* Stored items *
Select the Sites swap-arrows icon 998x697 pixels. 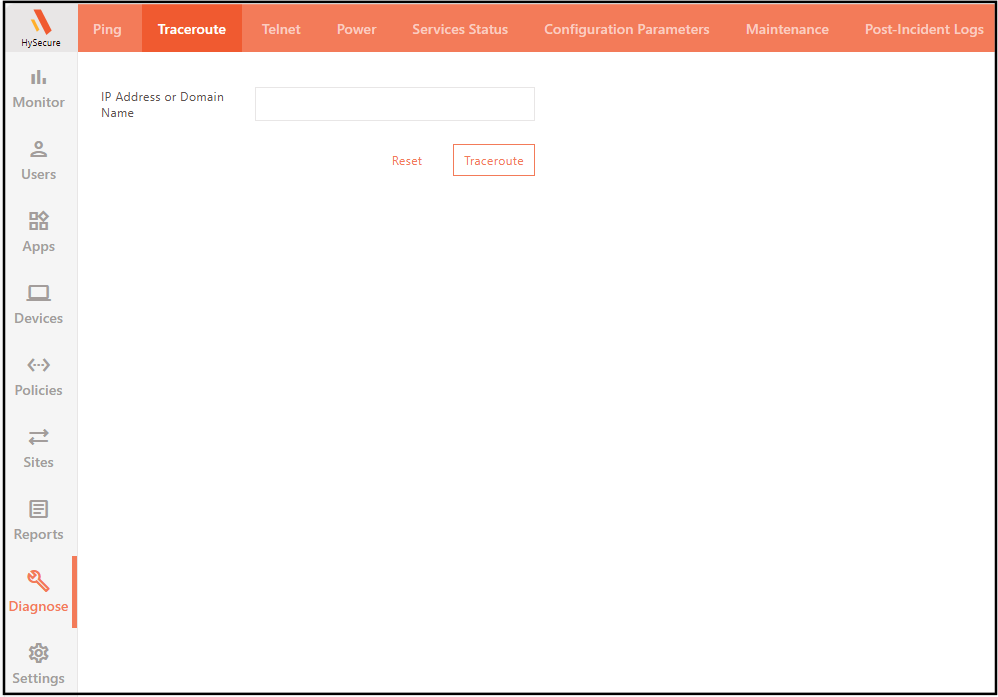39,437
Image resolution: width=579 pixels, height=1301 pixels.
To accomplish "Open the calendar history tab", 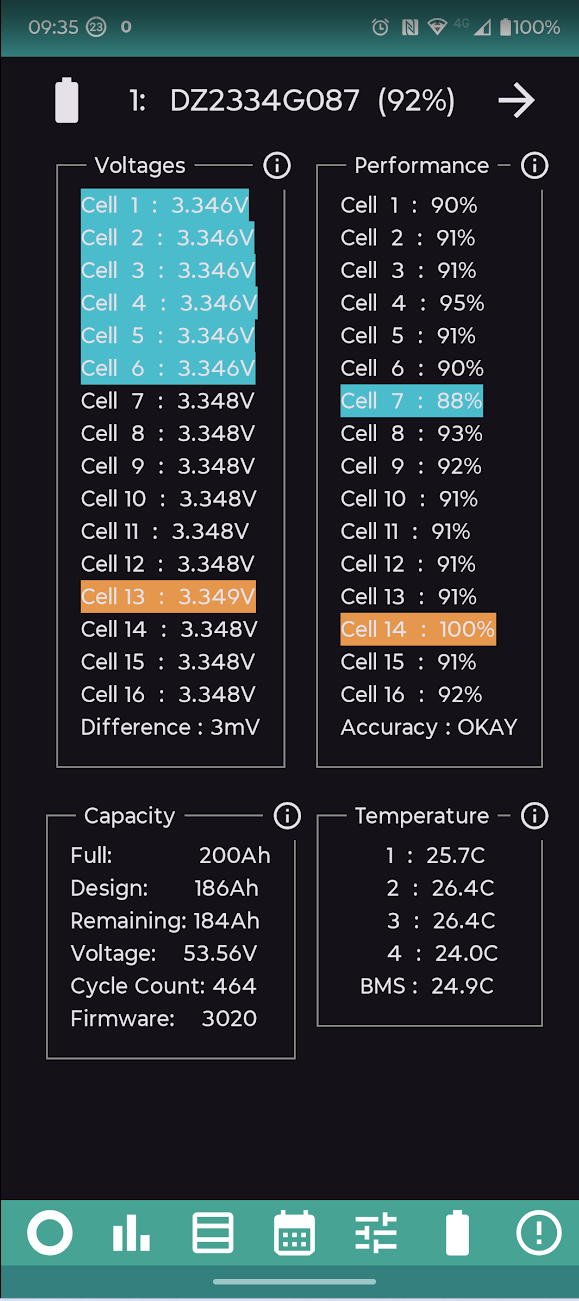I will 294,1233.
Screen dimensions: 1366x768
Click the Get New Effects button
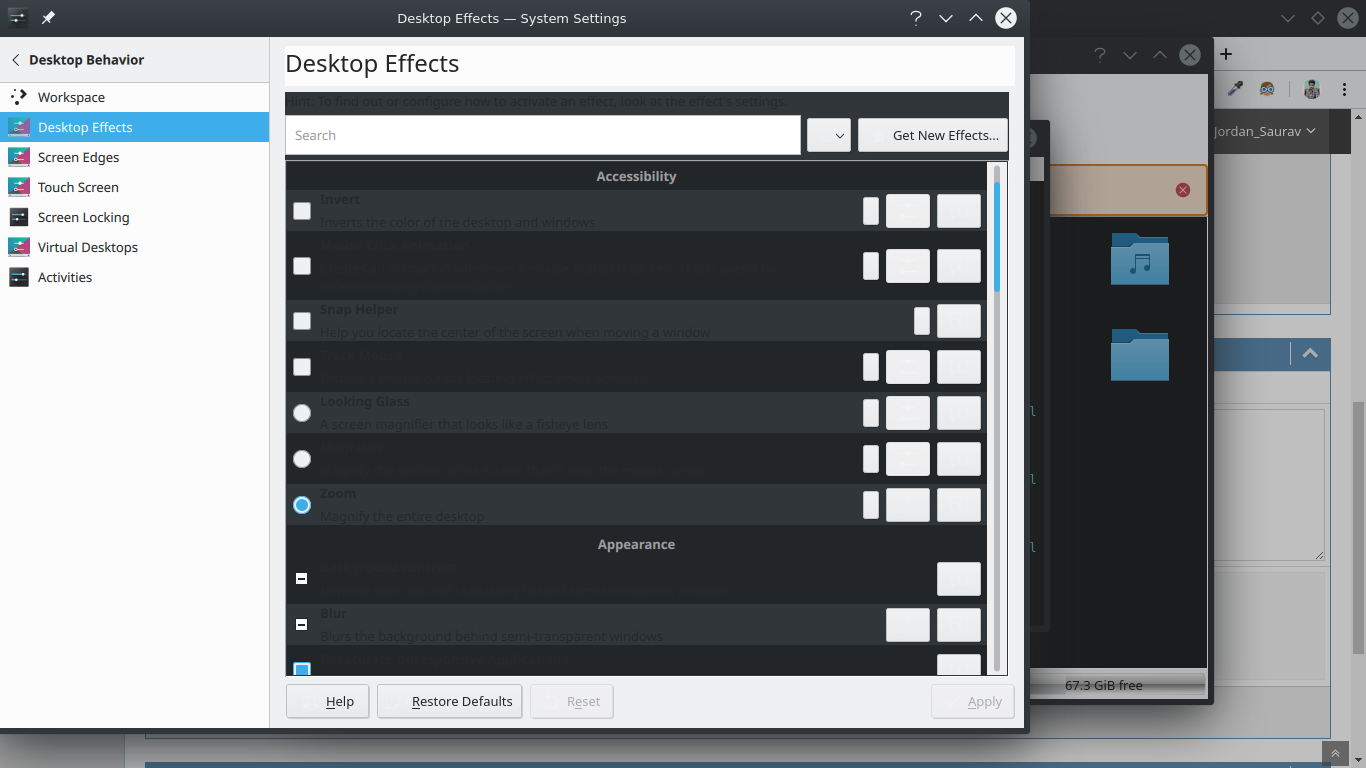click(x=933, y=135)
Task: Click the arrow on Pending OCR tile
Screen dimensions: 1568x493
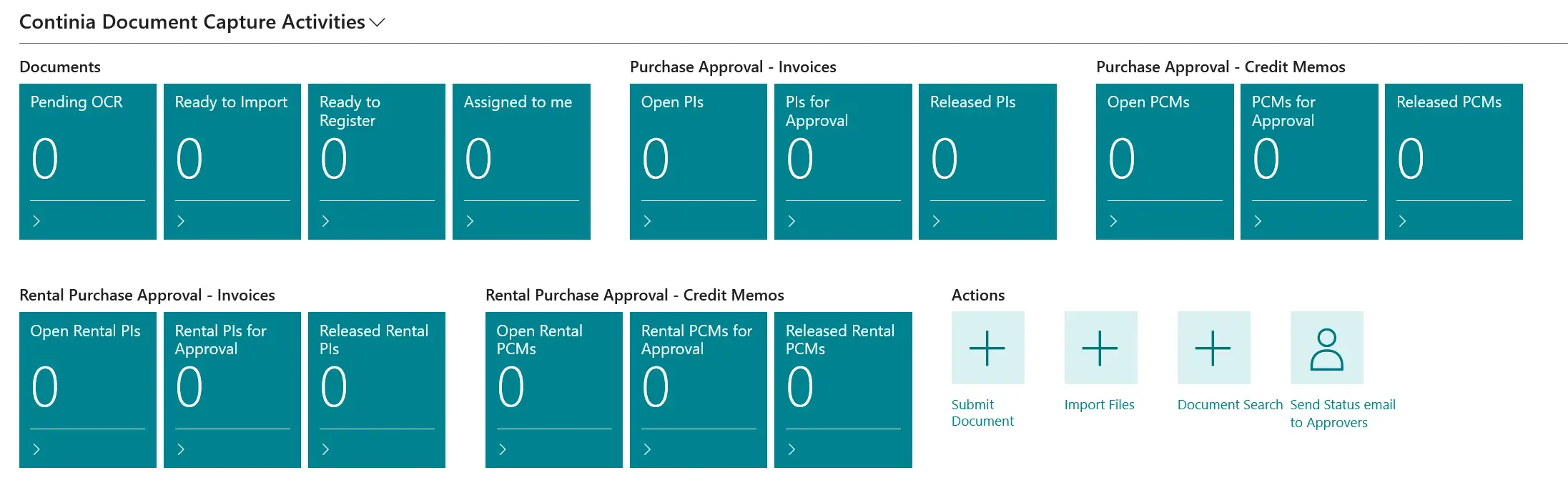Action: 36,221
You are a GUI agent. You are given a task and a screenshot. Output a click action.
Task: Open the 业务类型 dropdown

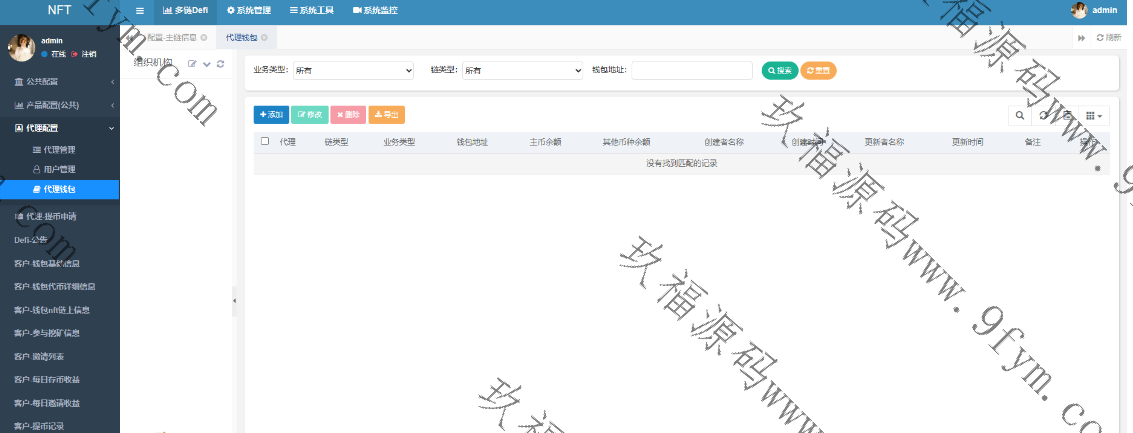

* PROBLEM *
The range to copy runs from the line with "Click the Get New Effects button" to the last line of the entries, both included; copy it exactly and leave out the pictures.

* RESULT *
Click the Get New Effects button
click(x=933, y=135)
Task: Click the arrow on Pending OCR tile
Screen dimensions: 1568x493
Action: 36,221
You are a GUI agent. You are given a task and a screenshot. Output a click action.
Task: Open the 业务类型 dropdown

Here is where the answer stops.